▶ AIM OF THE TASK: The lines to transcribe run from the top of the material below to the line with "Μάθε περισσότερα (48, 2571)", inclusive. Leave the pictures behind.

▶ SOURCE DATA:
════
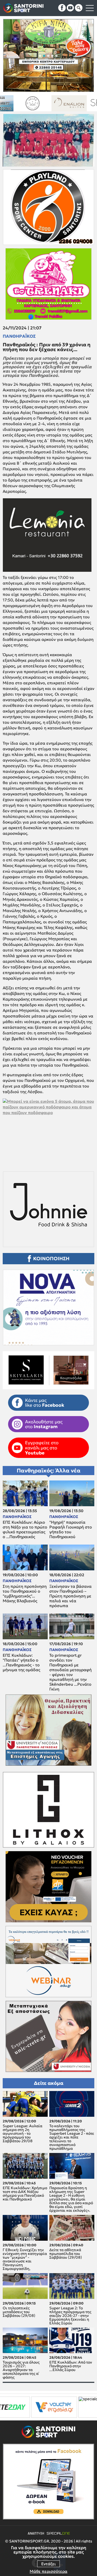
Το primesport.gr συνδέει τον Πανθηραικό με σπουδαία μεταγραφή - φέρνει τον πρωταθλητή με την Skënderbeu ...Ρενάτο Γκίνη (70, 1672)
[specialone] (16, 2407)
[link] (48, 1130)
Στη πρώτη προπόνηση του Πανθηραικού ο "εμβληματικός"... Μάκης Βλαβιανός (25, 1593)
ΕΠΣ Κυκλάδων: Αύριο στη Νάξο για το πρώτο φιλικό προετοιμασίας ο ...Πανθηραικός (25, 1529)
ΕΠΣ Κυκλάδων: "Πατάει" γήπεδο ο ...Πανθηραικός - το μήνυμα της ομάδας (21, 1662)
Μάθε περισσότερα (48, 2571)
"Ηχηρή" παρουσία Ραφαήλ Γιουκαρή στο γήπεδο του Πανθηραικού (70, 1529)
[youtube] (70, 8)
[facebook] (62, 8)
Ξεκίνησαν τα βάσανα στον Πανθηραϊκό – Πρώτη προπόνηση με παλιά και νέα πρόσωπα (70, 1596)
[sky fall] (47, 103)
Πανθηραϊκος (19, 336)
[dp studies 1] (52, 2407)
════
▶ PROBLEM SOLUTION:
Το primesport.gr συνδέει τον Πανθηραικό με σπουδαία μεταγραφή - φέρνει τον πρωταθλητή με την Skënderbeu ...Ρενάτο Γκίνη (70, 1672)
[specialone] (16, 2407)
[link] (48, 1130)
Στη πρώτη προπόνηση του Πανθηραικού ο "εμβληματικός"... Μάκης Βλαβιανός (25, 1593)
ΕΠΣ Κυκλάδων: Αύριο στη Νάξο για το πρώτο φιλικό προετοιμασίας ο ...Πανθηραικός (25, 1529)
ΕΠΣ Κυκλάδων: "Πατάει" γήπεδο ο ...Πανθηραικός - το μήνυμα της ομάδας (21, 1662)
Μάθε περισσότερα (48, 2571)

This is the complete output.